**Document text**
========================

Ya see? It's a matter of preference. That's why my blog attempted to give you the pluses and minuses of each. Only I didn't realize so many people used diamond stones or the worksharp. It's tough to get an "inexpensive" but quality setup. The key is to choose wisely for your needs to begin with….so you won't be spending more $ trying something else….then something else.


----------



## 12strings (Nov 15, 2011)

Hi,

My current cheap method, which has evolved now consists of this:

1. Grinding: 80 grit sand-paper on granite to get the basic shape/bevel I want.

2. Sharpening: $13, Harbourfreigh 4-sided Diamond hone Block http://www.harborfreight.com/4-sided-diamond-hone-block-92867.html ...I go through all 4 grits pretty fast, just to remove the marks from the rough sand-paper…200, 300, 400, 600.

3. Honing: 2-sided Waterstone ($32). 1000 & 6000 grits…http://www.highlandwoodworking.com/combinationwaterstonemedium10006000grit.aspx

After this, my Irons are good enough for me and leave a nice finish.

I'm pretty happy with this system for now…except that waterstones are a bit messy…but this stone flattens up very easily…It's pretty soft, which might be why it's only $32).


----------



## ksSlim (Jun 27, 2010)

If you decide to go with DMT plates, use a 50/50 mixture of simple green and water for lubricant.
Since I learned that "trick" I've had no rust on the plates.


----------



## ajosephg (Aug 25, 2008)

BTW - The proper spelling is WHET stone, not WET stone.


----------



## donwilwol (May 16, 2011)

Dollar store glass cleaner works well on dmt's as well.


----------



## jordanp (Feb 1, 2013)

I just tried out the Scary sharp method with oil and got a really nice edge on my plane blades and chisels.

I will keep an eye out for some stones in the future and since I am in a humid climate I will probably go with Oil stones.

Thanks for all the help LJ'ers


----------



## stevenmadden (Dec 10, 2009)

*jordanp*: Since you specifically referenced "wet stones", I thought I would chime in. I use Norton water stones (1,000, 4,000, and 8,000 grit) which I purchased from Lie-Nielsen (http://www.lie-nielsen.com/catalog.php?sku=WS). I use the DMT Dia-Flat Diamond Coated Lapping Plate to keep them flat, which I also purchased from Lie-Nielsen (http://www.lie-nielsen.com/catalog.php?sku=DMT-DiaFlat). This system works great for me. Hope that helps.

========================

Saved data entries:
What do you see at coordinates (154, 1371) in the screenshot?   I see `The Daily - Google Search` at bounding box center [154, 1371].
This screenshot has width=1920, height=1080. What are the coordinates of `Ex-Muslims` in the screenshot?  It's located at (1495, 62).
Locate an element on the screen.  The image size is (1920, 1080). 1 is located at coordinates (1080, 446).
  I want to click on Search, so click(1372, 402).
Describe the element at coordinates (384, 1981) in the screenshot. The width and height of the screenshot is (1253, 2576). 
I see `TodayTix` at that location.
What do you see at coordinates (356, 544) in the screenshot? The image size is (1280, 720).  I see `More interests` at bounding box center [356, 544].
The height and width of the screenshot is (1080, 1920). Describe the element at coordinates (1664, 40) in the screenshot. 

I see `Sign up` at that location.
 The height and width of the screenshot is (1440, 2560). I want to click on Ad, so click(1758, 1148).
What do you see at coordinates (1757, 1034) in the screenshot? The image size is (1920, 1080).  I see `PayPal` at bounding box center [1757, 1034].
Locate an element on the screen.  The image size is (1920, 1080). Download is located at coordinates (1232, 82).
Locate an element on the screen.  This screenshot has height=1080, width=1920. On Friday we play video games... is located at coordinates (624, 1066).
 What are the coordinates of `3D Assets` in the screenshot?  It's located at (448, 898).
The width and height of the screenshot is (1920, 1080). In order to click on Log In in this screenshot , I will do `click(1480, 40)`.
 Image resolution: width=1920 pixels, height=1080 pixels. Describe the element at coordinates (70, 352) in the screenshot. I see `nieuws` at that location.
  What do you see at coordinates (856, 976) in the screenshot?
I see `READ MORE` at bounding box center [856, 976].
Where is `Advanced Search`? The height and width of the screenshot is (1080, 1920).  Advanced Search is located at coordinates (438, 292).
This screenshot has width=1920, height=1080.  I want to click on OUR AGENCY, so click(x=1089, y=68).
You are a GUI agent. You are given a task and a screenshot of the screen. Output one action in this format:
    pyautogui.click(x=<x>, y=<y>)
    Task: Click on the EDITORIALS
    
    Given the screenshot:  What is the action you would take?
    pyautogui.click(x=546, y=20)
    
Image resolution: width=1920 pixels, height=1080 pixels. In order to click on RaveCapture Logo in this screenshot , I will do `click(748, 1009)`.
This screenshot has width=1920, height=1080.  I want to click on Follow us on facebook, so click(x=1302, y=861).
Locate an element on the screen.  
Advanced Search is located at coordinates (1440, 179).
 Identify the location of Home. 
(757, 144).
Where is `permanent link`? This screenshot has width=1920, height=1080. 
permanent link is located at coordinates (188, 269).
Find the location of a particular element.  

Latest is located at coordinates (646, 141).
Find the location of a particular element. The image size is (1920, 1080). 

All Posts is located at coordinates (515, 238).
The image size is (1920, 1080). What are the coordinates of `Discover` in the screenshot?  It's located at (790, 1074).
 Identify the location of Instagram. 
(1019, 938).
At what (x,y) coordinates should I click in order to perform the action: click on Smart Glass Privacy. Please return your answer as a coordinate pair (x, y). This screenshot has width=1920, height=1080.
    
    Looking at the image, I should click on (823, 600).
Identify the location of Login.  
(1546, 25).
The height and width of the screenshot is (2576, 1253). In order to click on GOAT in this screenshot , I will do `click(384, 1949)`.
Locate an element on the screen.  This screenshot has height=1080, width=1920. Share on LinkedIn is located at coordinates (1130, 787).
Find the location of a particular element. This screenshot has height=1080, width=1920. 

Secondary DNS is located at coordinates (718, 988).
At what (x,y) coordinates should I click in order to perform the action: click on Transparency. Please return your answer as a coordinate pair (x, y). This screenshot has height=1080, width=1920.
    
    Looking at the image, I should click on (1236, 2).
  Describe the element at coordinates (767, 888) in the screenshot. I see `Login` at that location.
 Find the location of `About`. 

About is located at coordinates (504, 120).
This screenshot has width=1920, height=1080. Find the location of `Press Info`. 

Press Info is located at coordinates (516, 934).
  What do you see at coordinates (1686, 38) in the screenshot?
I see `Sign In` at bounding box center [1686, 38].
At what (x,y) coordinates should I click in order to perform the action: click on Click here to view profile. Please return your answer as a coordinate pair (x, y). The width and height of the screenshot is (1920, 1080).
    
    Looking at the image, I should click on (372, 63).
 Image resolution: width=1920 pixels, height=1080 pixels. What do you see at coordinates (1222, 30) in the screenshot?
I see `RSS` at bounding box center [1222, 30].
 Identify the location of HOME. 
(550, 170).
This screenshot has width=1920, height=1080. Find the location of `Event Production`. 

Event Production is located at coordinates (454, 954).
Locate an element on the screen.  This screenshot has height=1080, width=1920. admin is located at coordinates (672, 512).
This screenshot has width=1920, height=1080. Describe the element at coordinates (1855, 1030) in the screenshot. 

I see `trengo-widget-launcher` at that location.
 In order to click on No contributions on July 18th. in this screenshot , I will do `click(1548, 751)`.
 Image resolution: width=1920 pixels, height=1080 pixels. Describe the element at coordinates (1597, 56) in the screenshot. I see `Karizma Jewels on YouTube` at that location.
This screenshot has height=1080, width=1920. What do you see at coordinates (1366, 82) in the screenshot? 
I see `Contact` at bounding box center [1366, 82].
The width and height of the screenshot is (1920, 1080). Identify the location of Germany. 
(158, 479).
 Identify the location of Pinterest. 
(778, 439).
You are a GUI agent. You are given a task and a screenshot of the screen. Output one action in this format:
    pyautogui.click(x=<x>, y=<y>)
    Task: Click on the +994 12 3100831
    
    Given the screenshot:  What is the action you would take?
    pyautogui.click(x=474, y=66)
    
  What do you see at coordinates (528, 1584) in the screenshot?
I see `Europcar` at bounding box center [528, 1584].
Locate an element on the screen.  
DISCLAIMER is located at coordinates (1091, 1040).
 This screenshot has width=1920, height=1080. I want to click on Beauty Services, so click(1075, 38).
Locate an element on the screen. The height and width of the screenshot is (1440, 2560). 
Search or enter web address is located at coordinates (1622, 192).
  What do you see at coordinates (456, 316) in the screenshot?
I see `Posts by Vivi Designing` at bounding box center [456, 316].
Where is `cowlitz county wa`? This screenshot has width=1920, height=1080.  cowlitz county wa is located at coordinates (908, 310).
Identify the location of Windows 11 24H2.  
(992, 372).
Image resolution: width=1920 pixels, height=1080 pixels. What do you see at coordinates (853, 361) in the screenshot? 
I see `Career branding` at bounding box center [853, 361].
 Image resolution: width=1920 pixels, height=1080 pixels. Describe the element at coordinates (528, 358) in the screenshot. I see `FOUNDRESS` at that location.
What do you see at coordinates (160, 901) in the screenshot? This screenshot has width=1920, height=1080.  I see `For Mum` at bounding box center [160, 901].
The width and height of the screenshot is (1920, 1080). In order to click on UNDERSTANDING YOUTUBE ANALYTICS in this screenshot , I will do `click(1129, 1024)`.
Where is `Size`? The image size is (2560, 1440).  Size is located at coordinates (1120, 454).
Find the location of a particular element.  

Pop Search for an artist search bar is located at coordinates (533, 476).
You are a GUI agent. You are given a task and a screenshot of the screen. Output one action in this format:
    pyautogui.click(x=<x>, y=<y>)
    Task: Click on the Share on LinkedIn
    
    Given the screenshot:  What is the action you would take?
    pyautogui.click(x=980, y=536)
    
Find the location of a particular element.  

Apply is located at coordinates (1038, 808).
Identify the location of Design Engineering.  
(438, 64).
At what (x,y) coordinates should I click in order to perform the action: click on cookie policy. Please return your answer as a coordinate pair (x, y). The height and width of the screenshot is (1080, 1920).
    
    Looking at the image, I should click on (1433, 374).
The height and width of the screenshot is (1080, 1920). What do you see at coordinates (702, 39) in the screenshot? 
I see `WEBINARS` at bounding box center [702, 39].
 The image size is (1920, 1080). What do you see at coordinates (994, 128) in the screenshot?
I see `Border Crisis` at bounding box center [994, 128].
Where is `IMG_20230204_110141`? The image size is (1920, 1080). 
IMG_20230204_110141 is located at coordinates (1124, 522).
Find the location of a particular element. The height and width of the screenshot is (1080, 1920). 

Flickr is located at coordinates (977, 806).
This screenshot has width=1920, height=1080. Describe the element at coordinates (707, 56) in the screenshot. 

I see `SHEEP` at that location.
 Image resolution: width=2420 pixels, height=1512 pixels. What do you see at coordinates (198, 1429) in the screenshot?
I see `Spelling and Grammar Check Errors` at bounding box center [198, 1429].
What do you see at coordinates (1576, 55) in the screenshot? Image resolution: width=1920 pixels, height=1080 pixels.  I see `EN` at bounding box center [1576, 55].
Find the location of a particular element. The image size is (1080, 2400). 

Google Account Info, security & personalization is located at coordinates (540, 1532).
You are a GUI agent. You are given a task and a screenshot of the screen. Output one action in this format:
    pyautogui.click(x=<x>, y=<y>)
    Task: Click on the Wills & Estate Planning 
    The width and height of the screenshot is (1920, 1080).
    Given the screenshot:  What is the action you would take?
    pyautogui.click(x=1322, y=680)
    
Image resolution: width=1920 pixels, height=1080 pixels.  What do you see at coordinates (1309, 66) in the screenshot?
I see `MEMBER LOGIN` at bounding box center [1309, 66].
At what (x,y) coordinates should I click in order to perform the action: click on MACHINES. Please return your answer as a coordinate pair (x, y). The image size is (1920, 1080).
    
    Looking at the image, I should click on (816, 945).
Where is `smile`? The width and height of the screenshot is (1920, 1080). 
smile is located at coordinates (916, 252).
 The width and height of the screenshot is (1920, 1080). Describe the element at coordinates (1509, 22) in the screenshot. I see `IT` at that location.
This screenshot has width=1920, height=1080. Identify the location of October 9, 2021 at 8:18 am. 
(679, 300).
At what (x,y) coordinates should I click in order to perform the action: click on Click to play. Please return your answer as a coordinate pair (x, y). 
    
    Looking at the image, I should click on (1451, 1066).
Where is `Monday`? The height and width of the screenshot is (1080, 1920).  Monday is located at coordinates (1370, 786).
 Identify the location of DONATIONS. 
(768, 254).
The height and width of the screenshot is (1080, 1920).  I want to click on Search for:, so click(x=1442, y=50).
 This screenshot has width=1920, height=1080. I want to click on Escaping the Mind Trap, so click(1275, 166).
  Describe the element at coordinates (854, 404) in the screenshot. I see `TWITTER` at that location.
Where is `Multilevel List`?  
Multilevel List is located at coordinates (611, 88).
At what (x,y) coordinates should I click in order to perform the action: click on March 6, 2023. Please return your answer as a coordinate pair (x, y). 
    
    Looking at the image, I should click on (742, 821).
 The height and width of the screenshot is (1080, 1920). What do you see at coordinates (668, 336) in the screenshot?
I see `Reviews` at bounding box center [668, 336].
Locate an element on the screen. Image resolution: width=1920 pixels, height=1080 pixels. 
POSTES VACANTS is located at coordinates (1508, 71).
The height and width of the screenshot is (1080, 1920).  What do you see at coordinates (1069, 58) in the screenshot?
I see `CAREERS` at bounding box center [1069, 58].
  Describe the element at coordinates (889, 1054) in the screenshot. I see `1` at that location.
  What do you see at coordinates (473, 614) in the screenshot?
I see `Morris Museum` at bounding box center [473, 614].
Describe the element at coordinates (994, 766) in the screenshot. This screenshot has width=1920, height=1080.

========================

**Set problem A**
Using the sharpening thread, decide whether each statement agrees with it: (i) 12strings does the grinding step with 80 grit sand-paper on granite; (ii) ksSlim suggests oil as the lubricant for DMT plates; (iii) stevenmadden bought Norton water stones from Lie-Nielsen. For each one, answer yes or no and quote the words of the thread that decide it.
**Set problem B**
According to the sharpening thread, why does jordanp expect to go with oil stones?
**Set problem C**
Retype the part of the sharpening thread starting at "After this, my" and ending at "(Jun 27, 2010)".

**Complete answer A**
(i) Yes: "Grinding: 80 grit sand-paper on granite to get the basic shape/bevel I want."
(ii) No: "use a 50/50 mixture of simple green and water for lubricant."
(iii) Yes: "I use Norton water stones (1,000, 4,000, and 8,000 grit) which I purchased from Lie-Nielsen"

**Complete answer B**
jordanp is in a humid climate and gives that as the reason for probably choosing oil stones.

**Complete answer C**
After this, my Irons are good enough for me and leave a nice finish.

I'm pretty happy with this system for now…except that waterstones are a bit messy…but this stone flattens up very easily…It's pretty soft, which might be why it's only $32).


----------



## ksSlim (Jun 27, 2010)